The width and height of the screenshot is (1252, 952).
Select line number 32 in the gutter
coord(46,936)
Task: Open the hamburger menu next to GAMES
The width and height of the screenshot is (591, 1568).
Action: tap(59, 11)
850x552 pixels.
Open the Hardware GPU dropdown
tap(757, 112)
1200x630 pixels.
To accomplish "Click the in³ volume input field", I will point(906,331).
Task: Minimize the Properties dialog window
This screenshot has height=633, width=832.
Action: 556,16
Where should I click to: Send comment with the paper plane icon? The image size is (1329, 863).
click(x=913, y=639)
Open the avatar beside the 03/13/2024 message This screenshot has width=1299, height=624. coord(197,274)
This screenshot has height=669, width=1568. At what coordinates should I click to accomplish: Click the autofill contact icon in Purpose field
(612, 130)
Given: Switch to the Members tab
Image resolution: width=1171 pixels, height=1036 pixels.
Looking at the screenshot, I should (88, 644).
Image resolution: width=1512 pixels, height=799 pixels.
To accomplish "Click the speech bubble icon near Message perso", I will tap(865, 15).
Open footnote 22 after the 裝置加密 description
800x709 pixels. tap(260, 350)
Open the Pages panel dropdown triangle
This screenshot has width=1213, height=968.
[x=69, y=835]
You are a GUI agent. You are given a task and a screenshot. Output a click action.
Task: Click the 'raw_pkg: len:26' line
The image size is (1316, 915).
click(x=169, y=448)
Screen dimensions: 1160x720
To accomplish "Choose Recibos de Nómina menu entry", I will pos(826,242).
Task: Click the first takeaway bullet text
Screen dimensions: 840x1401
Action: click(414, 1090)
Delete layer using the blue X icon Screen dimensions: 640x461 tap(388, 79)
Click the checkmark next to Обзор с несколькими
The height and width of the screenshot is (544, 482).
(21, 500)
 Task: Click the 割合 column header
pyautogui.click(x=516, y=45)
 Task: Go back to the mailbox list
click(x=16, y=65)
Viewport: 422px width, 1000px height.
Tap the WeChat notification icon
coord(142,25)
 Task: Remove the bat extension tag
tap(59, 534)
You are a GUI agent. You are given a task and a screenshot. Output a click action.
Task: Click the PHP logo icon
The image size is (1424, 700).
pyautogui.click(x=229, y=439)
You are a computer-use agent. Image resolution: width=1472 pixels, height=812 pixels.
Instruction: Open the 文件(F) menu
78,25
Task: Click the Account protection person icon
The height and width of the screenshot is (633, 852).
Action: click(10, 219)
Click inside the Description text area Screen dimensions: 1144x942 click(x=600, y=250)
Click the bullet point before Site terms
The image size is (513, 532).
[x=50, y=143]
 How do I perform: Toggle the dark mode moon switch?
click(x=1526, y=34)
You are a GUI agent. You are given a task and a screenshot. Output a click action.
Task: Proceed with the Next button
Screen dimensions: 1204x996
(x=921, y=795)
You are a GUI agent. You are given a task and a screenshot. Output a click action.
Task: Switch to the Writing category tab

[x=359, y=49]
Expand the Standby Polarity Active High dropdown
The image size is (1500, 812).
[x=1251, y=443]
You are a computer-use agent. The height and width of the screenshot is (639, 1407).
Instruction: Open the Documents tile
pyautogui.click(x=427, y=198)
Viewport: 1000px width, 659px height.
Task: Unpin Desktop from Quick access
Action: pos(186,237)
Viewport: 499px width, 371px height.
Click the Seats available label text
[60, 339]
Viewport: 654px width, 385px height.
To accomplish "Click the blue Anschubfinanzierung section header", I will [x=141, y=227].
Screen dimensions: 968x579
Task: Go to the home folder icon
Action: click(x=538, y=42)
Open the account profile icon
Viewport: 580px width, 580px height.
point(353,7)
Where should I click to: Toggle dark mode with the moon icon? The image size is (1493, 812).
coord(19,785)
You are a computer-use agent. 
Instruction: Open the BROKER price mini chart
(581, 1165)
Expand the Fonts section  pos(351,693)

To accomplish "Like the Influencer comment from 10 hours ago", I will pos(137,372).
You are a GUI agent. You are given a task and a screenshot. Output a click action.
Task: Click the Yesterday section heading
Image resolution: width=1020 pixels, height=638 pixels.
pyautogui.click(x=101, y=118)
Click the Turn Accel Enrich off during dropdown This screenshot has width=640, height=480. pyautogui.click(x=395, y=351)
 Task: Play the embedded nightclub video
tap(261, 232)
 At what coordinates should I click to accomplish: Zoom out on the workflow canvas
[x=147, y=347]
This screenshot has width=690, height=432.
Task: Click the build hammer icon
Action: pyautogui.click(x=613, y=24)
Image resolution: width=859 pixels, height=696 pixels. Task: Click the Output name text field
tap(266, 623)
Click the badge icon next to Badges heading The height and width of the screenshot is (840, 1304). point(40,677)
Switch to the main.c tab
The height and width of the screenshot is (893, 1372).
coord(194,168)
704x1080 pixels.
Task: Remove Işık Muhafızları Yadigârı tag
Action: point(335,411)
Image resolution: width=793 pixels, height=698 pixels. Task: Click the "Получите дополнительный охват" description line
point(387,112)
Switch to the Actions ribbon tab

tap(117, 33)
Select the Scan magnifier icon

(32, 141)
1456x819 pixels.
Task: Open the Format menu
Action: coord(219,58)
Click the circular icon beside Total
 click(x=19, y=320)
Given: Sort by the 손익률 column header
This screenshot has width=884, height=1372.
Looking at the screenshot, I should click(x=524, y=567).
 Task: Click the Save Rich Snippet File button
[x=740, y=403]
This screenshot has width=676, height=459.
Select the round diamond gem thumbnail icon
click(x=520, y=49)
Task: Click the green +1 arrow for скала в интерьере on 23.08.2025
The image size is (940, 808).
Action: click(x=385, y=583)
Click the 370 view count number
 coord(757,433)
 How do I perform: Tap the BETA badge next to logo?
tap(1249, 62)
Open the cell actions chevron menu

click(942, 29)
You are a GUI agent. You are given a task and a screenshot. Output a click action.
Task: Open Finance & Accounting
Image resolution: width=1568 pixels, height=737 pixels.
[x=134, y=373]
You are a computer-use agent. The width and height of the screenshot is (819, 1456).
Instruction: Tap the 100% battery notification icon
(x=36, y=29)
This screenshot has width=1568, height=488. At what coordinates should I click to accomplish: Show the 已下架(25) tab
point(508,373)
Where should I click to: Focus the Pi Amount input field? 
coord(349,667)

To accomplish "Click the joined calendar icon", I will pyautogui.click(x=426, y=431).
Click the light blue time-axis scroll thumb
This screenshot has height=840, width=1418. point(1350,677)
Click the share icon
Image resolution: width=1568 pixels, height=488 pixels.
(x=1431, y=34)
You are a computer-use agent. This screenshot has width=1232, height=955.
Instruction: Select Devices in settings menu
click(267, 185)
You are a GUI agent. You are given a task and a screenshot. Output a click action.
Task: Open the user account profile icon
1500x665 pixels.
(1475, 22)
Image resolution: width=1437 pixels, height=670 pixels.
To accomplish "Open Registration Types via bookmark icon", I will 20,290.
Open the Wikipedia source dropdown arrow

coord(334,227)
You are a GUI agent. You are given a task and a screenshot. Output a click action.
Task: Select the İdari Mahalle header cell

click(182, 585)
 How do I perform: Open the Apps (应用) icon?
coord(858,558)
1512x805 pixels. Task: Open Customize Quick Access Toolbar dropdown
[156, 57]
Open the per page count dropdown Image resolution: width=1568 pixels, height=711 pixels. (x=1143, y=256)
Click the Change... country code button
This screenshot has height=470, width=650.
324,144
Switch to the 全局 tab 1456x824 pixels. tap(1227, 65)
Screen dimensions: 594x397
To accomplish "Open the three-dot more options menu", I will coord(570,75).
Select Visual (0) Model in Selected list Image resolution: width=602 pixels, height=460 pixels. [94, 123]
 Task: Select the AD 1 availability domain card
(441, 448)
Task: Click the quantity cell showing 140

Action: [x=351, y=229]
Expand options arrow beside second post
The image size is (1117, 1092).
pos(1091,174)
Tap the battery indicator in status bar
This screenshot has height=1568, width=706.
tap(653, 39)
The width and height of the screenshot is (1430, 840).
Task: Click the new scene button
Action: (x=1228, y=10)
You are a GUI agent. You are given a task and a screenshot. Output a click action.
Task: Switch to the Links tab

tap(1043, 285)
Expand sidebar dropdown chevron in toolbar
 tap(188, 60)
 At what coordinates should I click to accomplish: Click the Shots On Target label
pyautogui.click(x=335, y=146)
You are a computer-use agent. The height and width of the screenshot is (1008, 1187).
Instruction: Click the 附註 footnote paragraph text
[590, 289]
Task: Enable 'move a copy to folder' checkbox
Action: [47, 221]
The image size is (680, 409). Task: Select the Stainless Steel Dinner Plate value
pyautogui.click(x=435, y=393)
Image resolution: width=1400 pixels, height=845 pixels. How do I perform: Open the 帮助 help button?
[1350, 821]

::::::::::

- Soal Latihan:
Salin kembali tanpa perubahan baris-baris data di atas, mulai dari baris yang memuat "Screen dimensions: 1160x720" sampai dengan baris yang memuat "(x=921, y=795)", termasuk kedua baris tersebut.

- Jawaban:
Screen dimensions: 1160x720
To accomplish "Choose Recibos de Nómina menu entry", I will pos(826,242).
Task: Click the first takeaway bullet text
Screen dimensions: 840x1401
Action: click(414, 1090)
Delete layer using the blue X icon Screen dimensions: 640x461 tap(388, 79)
Click the checkmark next to Обзор с несколькими
The height and width of the screenshot is (544, 482).
(21, 500)
 Task: Click the 割合 column header
pyautogui.click(x=516, y=45)
 Task: Go back to the mailbox list
click(x=16, y=65)
Viewport: 422px width, 1000px height.
Tap the WeChat notification icon
coord(142,25)
 Task: Remove the bat extension tag
tap(59, 534)
You are a GUI agent. You are given a task and a screenshot. Output a click action.
Task: Click the PHP logo icon
The image size is (1424, 700).
pyautogui.click(x=229, y=439)
You are a computer-use agent. Image resolution: width=1472 pixels, height=812 pixels.
Instruction: Open the 文件(F) menu
78,25
Task: Click the Account protection person icon
The height and width of the screenshot is (633, 852).
Action: click(10, 219)
Click inside the Description text area Screen dimensions: 1144x942 click(x=600, y=250)
Click the bullet point before Site terms
The image size is (513, 532).
[x=50, y=143]
 How do I perform: Toggle the dark mode moon switch?
click(x=1526, y=34)
You are a GUI agent. You are given a task and a screenshot. Output a click action.
Task: Proceed with the Next button
Screen dimensions: 1204x996
(x=921, y=795)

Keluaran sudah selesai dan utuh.